This Saturday was a very pleasant day . It rained in the afternoon, and as usual, Islamabad after a rain on a summer afternoon, was the perfect place to just drive around, enjoying the weather. Therefore with my wife and my two kids in the car, I quietly stole away from the house, leaving my parents sleeping in their bedroom, knowing well that mom would make a fuss if she found out we were going out aimlessly on a drive with the children. I knew she would not understand that I was driven by the desire to share with my wife and children forty three years of memories of living in Islamabad.
So after making our getaway from the house in f-8/1, we found ourselves on the picturesque Margala road, running along the foot of Margala hills, on our way to the beautiful house in f-6/3, where I had lived for six years with my parents, two brothers and a sister, before we shifted to our own house in f-8/1.
As we passed by the house, I was a little disappointed to see that the house was now giving a different look from what it appeared in my memories. The walls and the gate had been raised, so that the garage, the verandah, and the garden full of roses of all colours, were no longer visible. Next we turned towards G-6/2, were we had lived for the first three years of our stay in this beautiful city back in mid-sixties. Again the house did not match my memories of it. The wall on which we used to spend a lot of time leaning or sitting on it had been raised, and it was difficult to tell my children, which was the room, I shared with my brother, and which was the drawing room. The gate was also higher.
It was obvious from the looks of these two houses that Islamabad was no longer the safe place it used to be when I was a kid and then a young man, back in sixties and seventies. Major crimes were almost nonexistent in those days. I remember, while living in the f-6 house in early seventies, when the political situation in Pakistan was quite fervent and stimulating, and we friends used to get together at someone’s house and discuss politics till late night. As a result I often used to walk home all alone late at night, reaching home with a worried and angry admonishing mother opening the door. It was difficult to convince her that the town was quiet safe even at night. Even now mother thanks Almighty Allah, that her anxieties about I being spoilt by keeping bad company never materialized.
After higher secondary school I left for Iran, after winning a scholarship to study for chemical engineering there, saddened by the fact that I was parting ways with my childhood friends. Even though I came back after getting my degree and worked here for five years, I was like a tree uprooted in a mountain torrent, and I could never renew close contacts with my old friends, because back in mid-eighties, I left the country again to obtain my Ph.D. from UMIST in Manchester. Meanwhile at the fag end of my stay in Iran I became disabled, and being disabled is a real handicap, when it comes to keeping close contacts with old friends. Probably part of growing up is setting up your priorities right and socializing with the right people. However, I too have come to terms with realty, and adjusted accordingly. Being physically disabled is no barrier in one’s desire to get ahead in life.

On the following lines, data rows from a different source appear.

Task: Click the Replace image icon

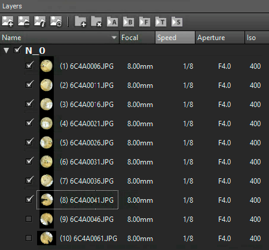Action: tap(56, 22)
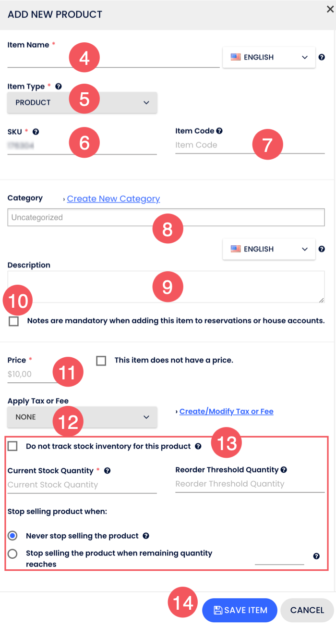Viewport: 336px width, 628px height.
Task: Click help icon beside Item Code label
Action: coord(219,131)
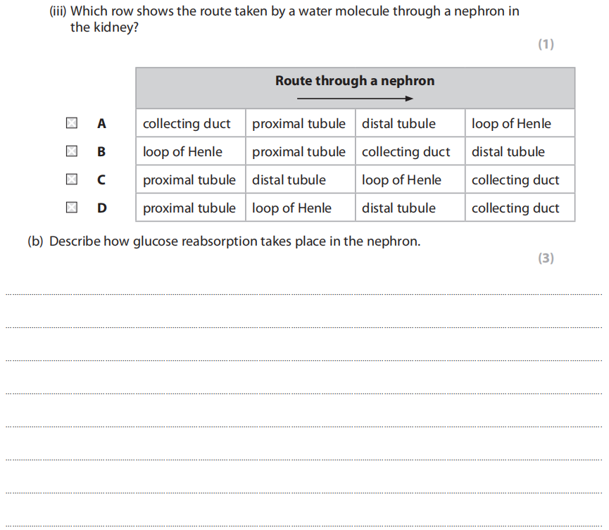Select 'loop of Henle' cell in row C
This screenshot has height=530, width=609.
pos(401,180)
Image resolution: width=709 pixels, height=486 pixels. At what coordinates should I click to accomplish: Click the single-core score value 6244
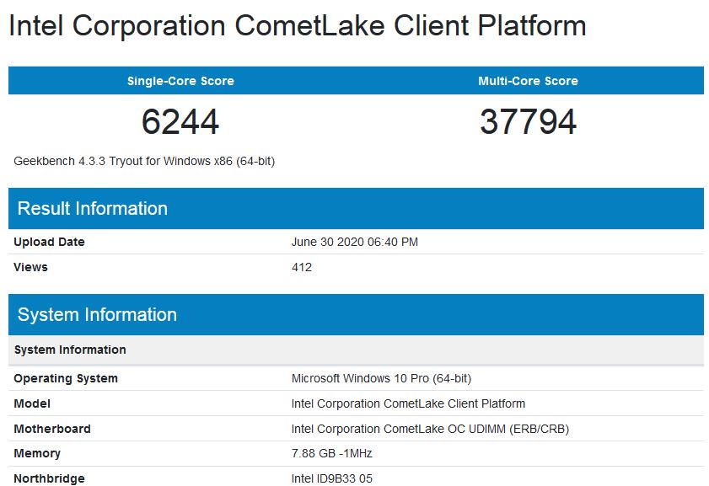(x=180, y=122)
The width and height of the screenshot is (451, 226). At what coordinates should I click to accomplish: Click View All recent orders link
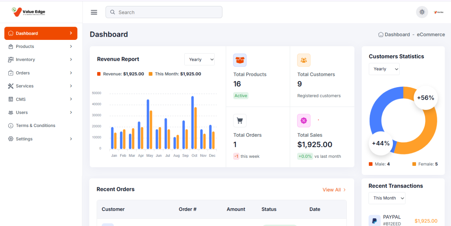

Thanks to the support of my wife, who has got excellent verbal and human relations skills, in the last one and a half years, we have increased our assets many times by hard work, and by using our wits, and are now financially in a very comfortable position, and looking ahead towards much more gainful ventures. I have learned from a lifetime of hard work and fighting against odds, that there is no limit to human potentials, one only has to dig deeper for one’s innate abilities, to discover hidden skills to deal with any particular situation. Only one must always be ready to learn new skills. I sometimes proudly tell my wife, that when I married her she was like an uncut diamond, and in the last sixteen years, I have cut and polished her to bring out the hidden abilities which were always there and she has worked hard to exploit those gifts, to our mutual benefit.
Sometimes we are ourselves surprised, how I, after spending a whole lifetime of research and studies, and she a teacher at a high class prestigious school have adapted to the job of building a house of our own, dealing with contractors, labourers, construction material suppliers, and people of a myriad trades, some educated, but most of them illiterate, having a set of values of their own and a standard of honesty, quite different from ours, and all this time we were both going to our duties as usual, and taking good care of the children alone, since we were living independently in a flat until last month. However I must admit we were helped on the way by many kind people without whose help, our venture would never have been realized. Our beautiful house is almost ready now, but after discovering those of our abilities we never knew about, the momentum of using our new-found skills to our advantage is too great for us to stop. However, we have decided to take a pause, reorganize to handle the added responsibility of taking care of my old parents, raise some capital, and then to go ahead. Meanwhile we are just taking things easy, and planning for our next enterprise.